I don't get involved if the Manager wants to call the shots. It's not worth the effort because it never works out. Don't get all flipped out dump them or work it out to your terms. You will feel much better.


----------



## Philbilly2 (Aug 25, 2007)

two words... walk away


----------



## Randall Ave (Oct 29, 2014)

They probably have three other guys info to. Nothing in writing, you don't have to give them anything.


----------



## 1olddogtwo (Aug 6, 2007)

Philbilly2 said:


> two words... Run FAST


Lot of fixing going on here today


----------



## Mark Witcher (Feb 21, 2004)

I have been doing a local Autozone for 2 years now. They wont do contracts, its a corporate policy I believe from what the managers tell me. I think you just have a really stupid manager at that store. I plow this one at any snow accumilation.They pay cash after each plowing. I do the landscape services also, same policy. No contract and cash same day.


----------



## Philbilly2 (Aug 25, 2007)

So if you don't have a contract, who holds liability on a slip and fall?


----------



## FredG (Oct 15, 2012)

Mark Witcher said:


> I have been doing a local Autozone for 2 years now. They wont do contracts, its a corporate policy I believe from what the managers tell me. I think you just have a really stupid manager at that store. I plow this one at any snow accumilation.They pay cash after each plowing. I do the landscape services also, same policy. No contract and cash same day.


Cash! Them are my kind of jobs, LOL


----------



## Brian Young (Aug 13, 2005)

That must be just your area or that Manager. Around here there are 3 or 4 AutoZone's and they always get plowed and salted like any other lot. I'd steer clear of anything that puts any average joe shmo in charge of when we plow, that's just asking for trouble. Maybe go in and ask whats going on and explain how plowing/salting works, most of the general public have no clue how it works.
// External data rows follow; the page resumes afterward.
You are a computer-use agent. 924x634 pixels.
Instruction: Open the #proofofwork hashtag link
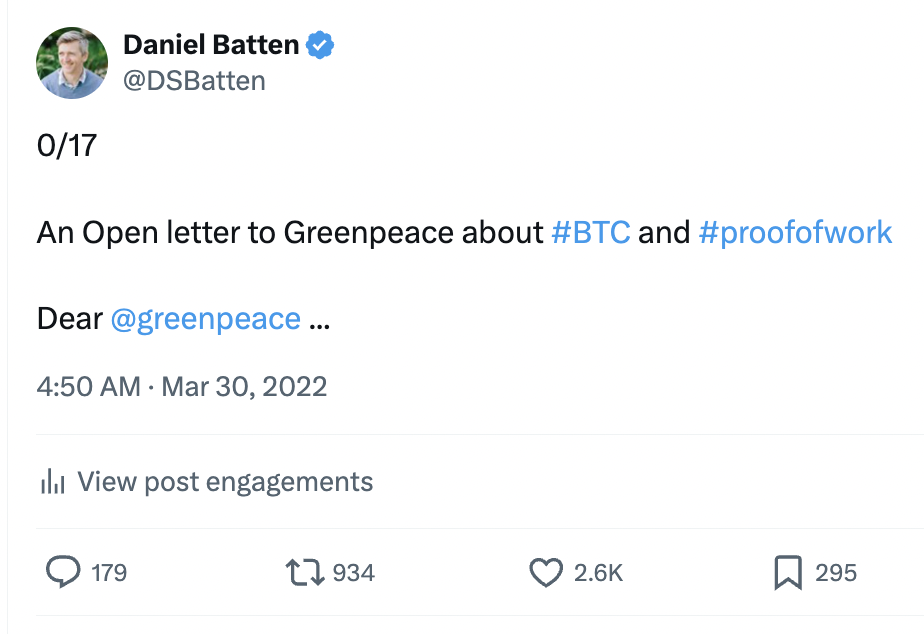[795, 233]
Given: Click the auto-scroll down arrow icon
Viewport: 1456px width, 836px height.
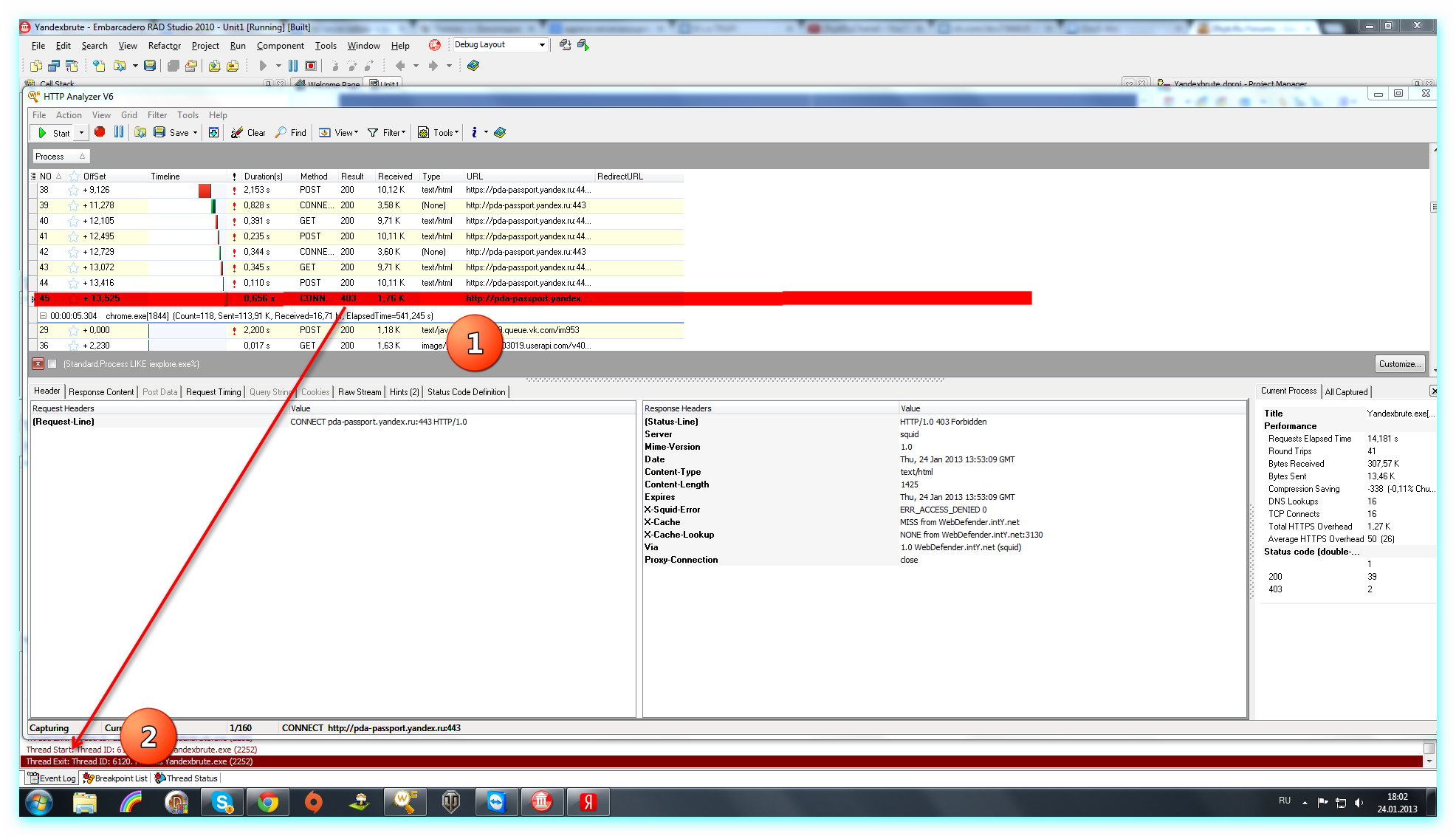Looking at the screenshot, I should (213, 133).
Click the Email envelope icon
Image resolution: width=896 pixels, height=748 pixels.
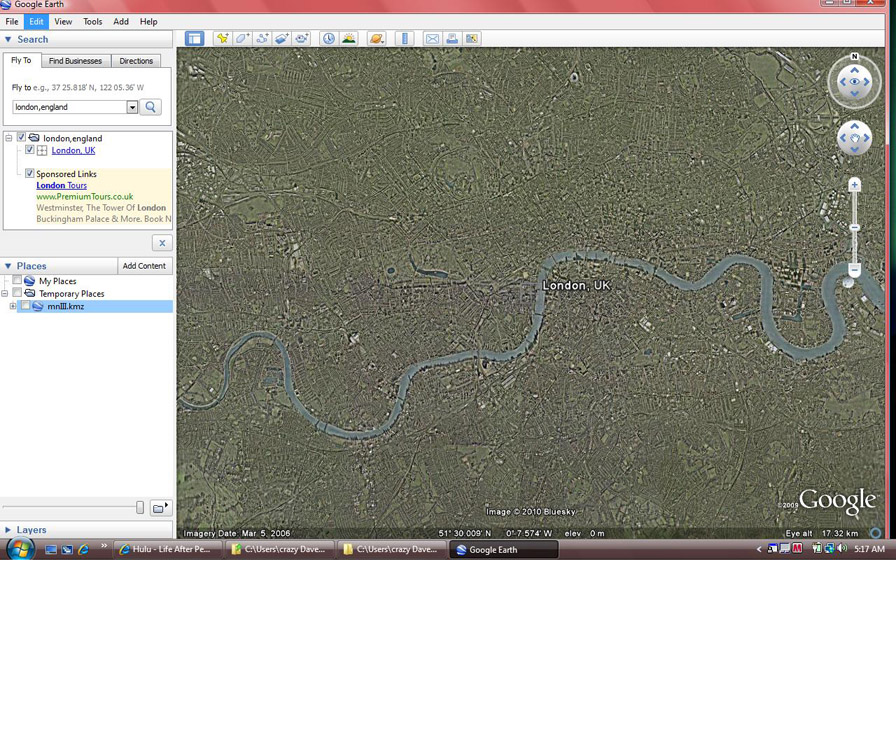click(432, 39)
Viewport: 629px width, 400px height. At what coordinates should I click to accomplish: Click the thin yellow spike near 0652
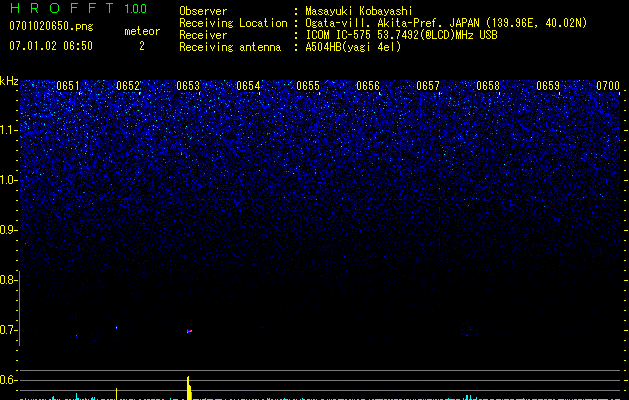tap(116, 394)
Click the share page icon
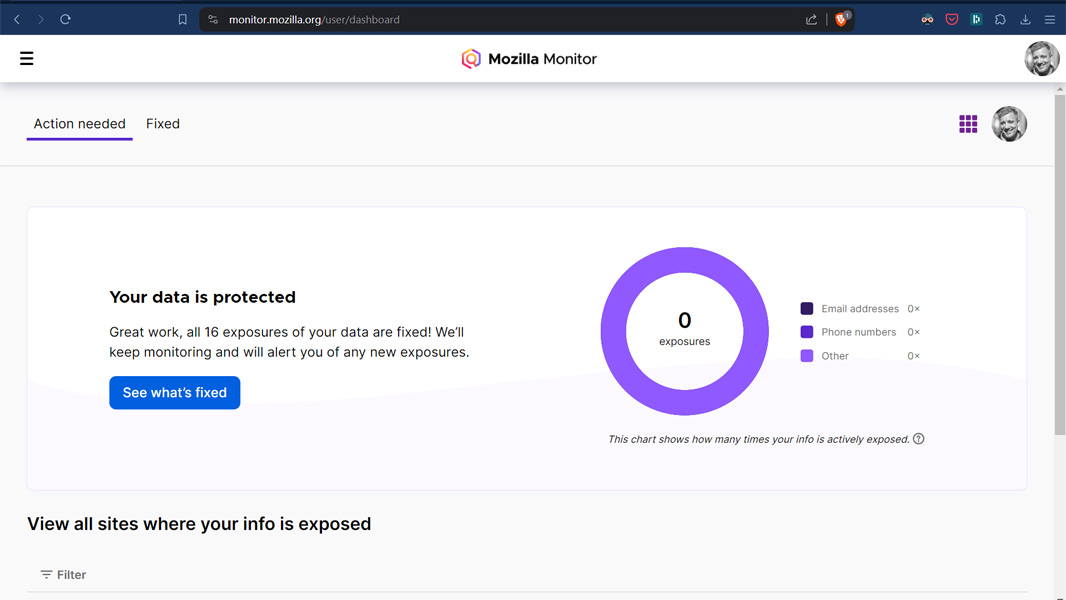 click(811, 19)
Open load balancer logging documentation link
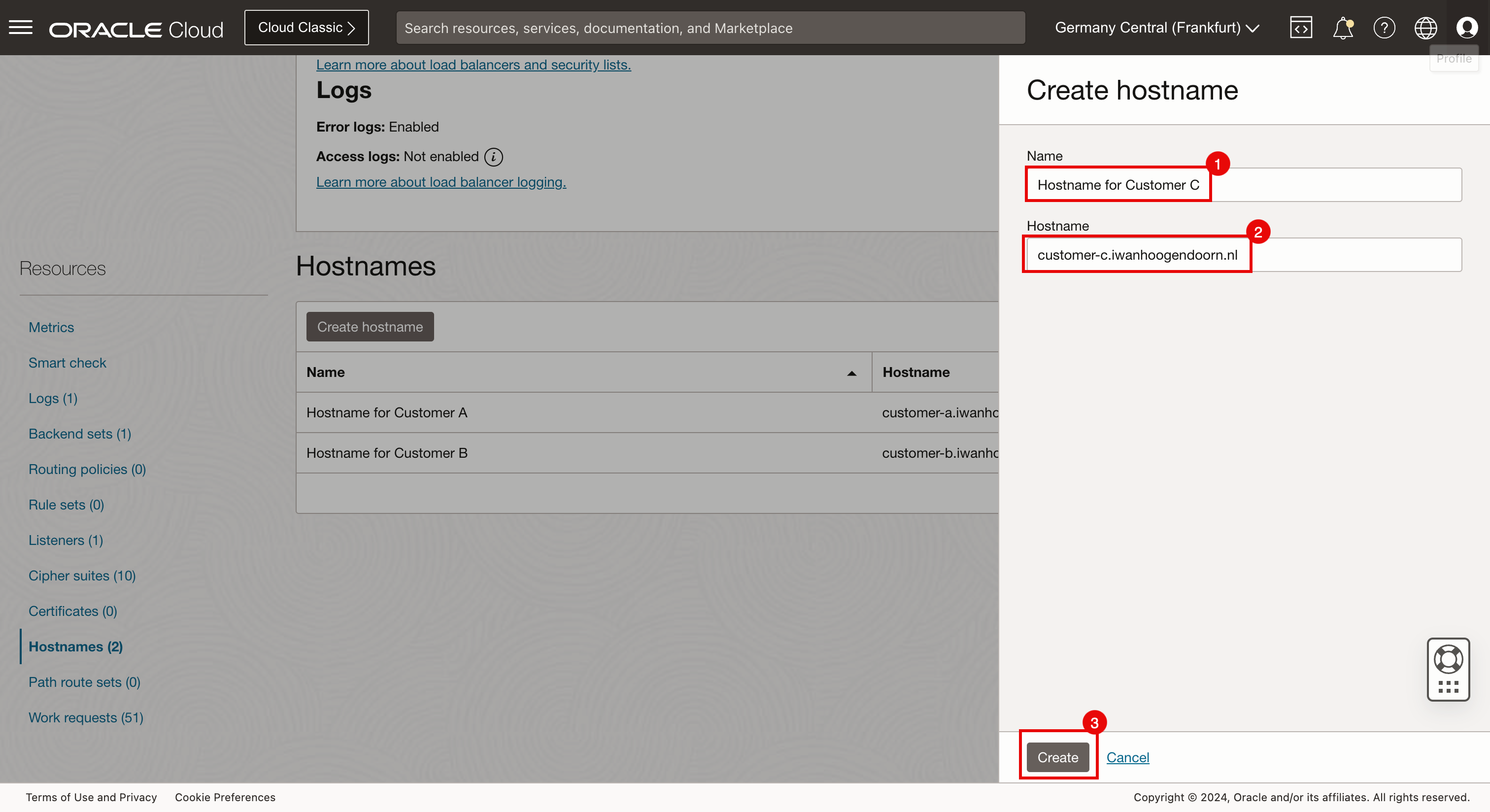This screenshot has width=1490, height=812. [441, 182]
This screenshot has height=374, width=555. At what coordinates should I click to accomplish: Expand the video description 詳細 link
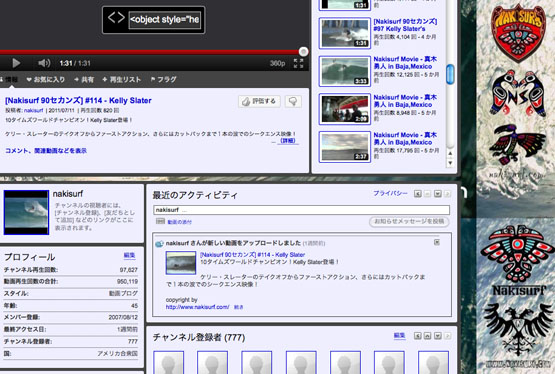pyautogui.click(x=287, y=141)
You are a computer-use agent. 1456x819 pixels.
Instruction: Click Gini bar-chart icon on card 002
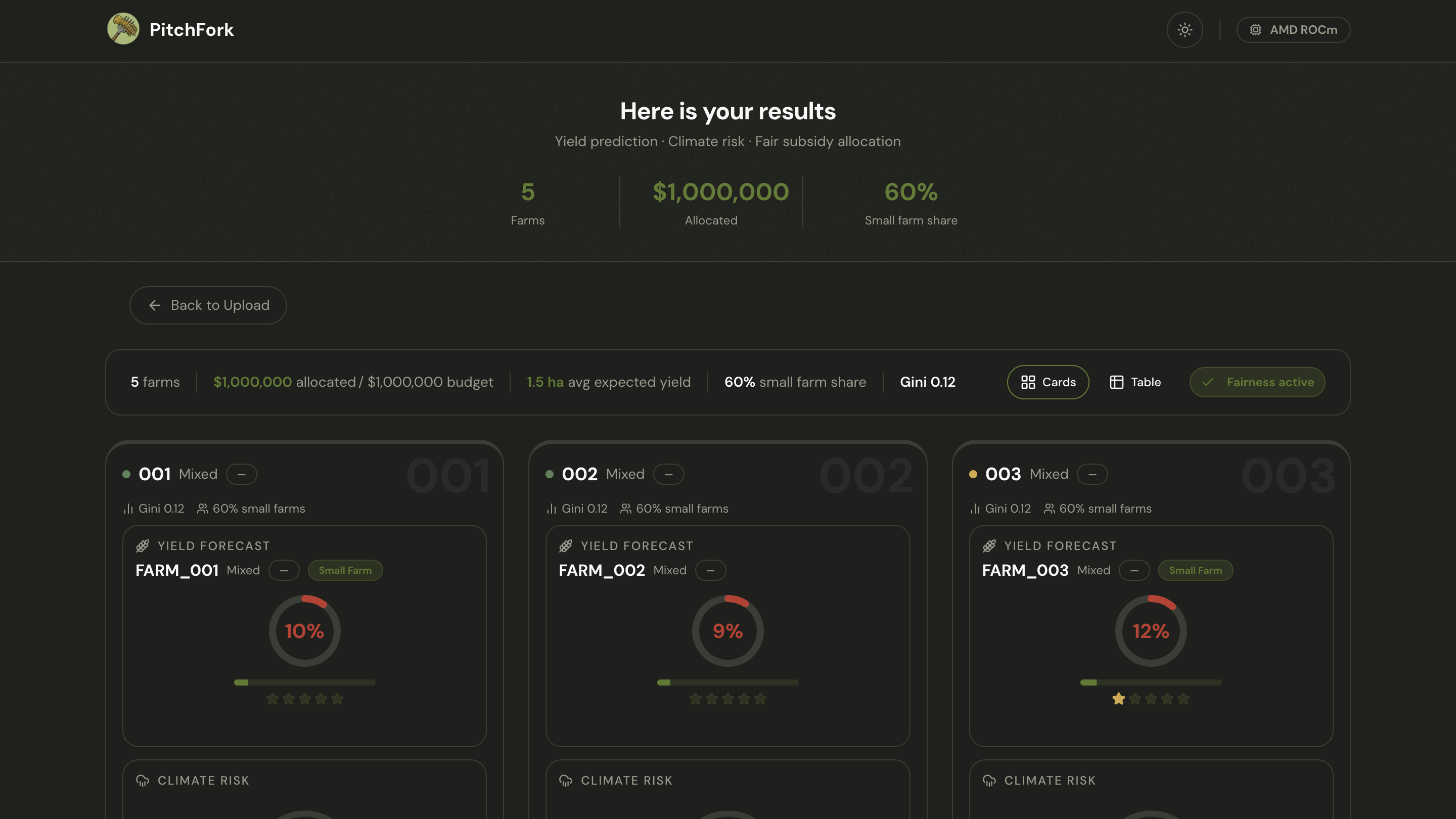(x=552, y=509)
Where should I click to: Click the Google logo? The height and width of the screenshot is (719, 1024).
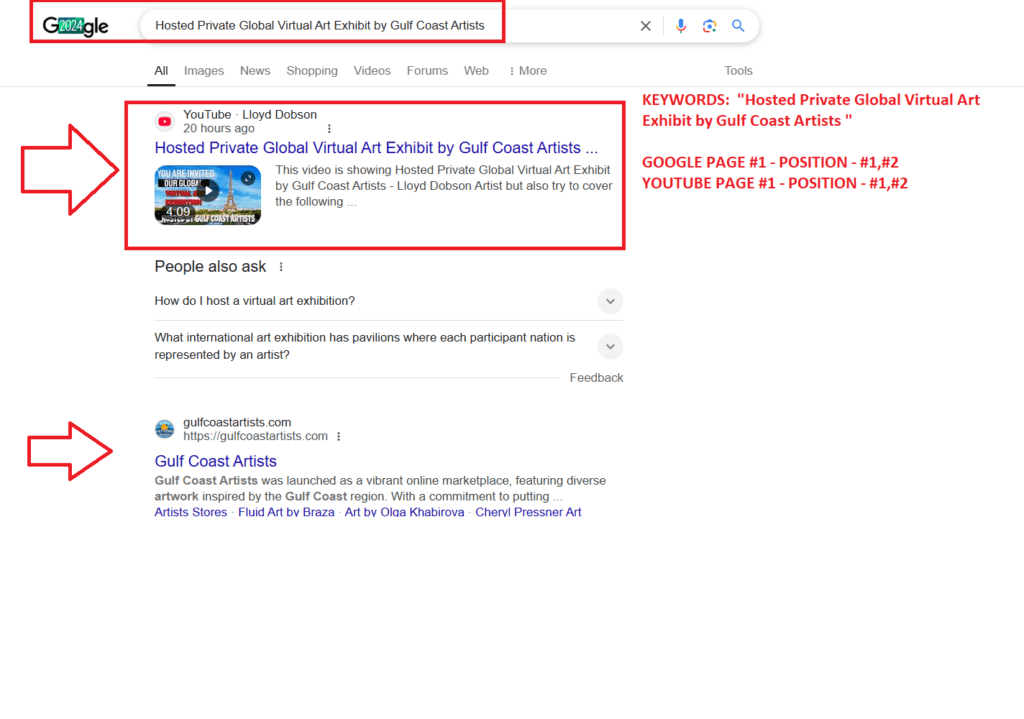75,26
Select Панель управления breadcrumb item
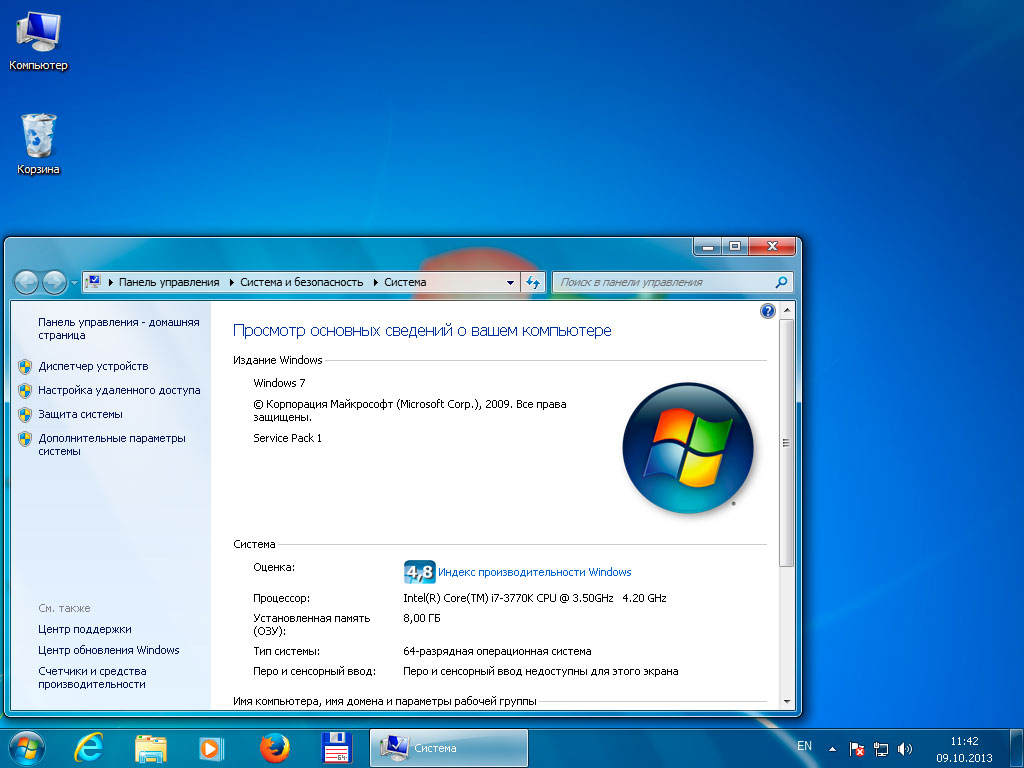Viewport: 1024px width, 768px height. (168, 282)
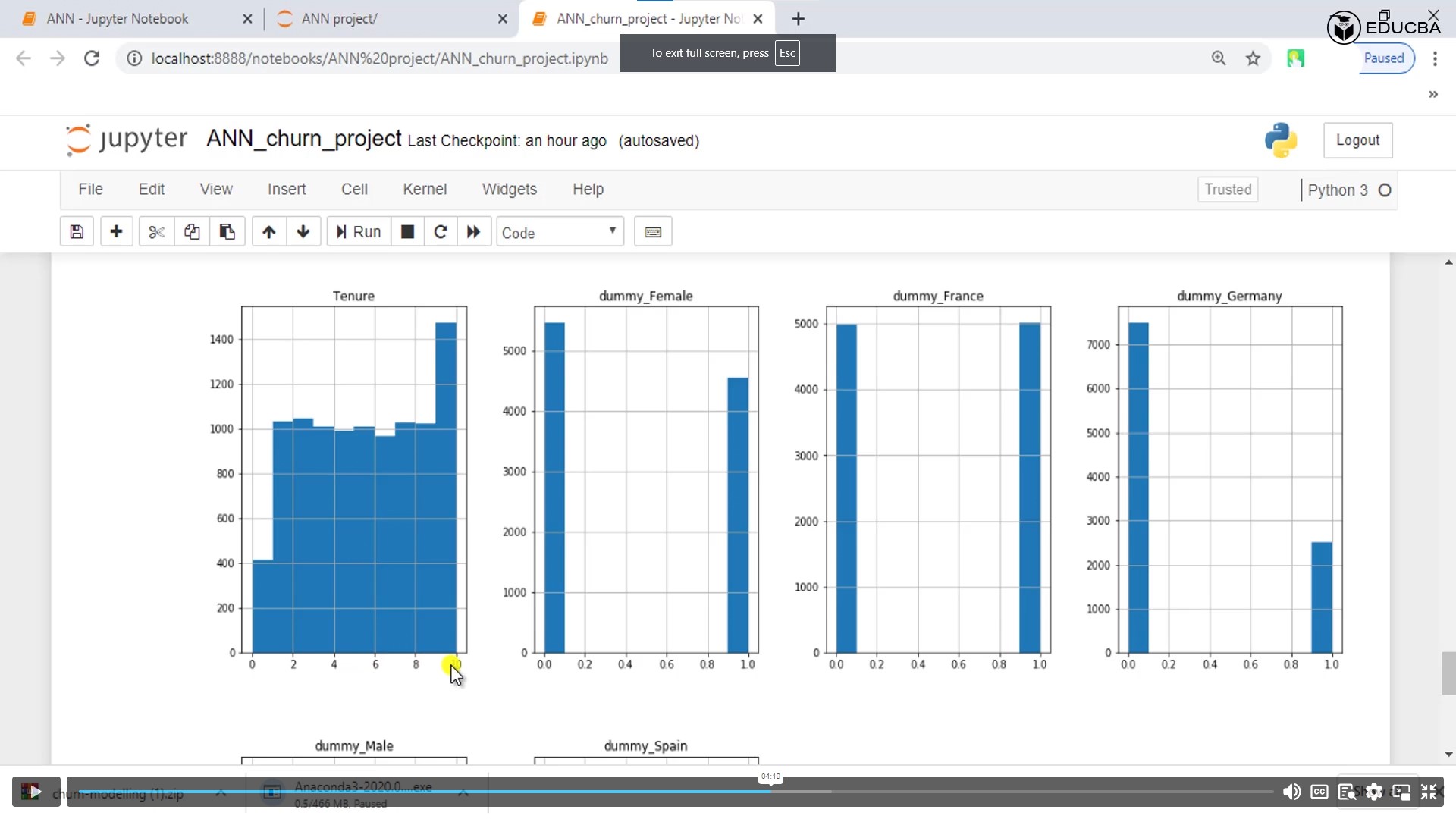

Maybe a little education might go a long way.


----------



## Mark Oomkes (Dec 10, 2000)

Philbilly2 said:


> two words... walk away


Actually, that's 4 words.


----------



## Philbilly2 (Aug 25, 2007)

Got Jokes again oomkes?


----------



## LapeerLandscape (Dec 29, 2012)

Philbilly2 said:


> Got Jokes again oomkes?


More like people skills.


----------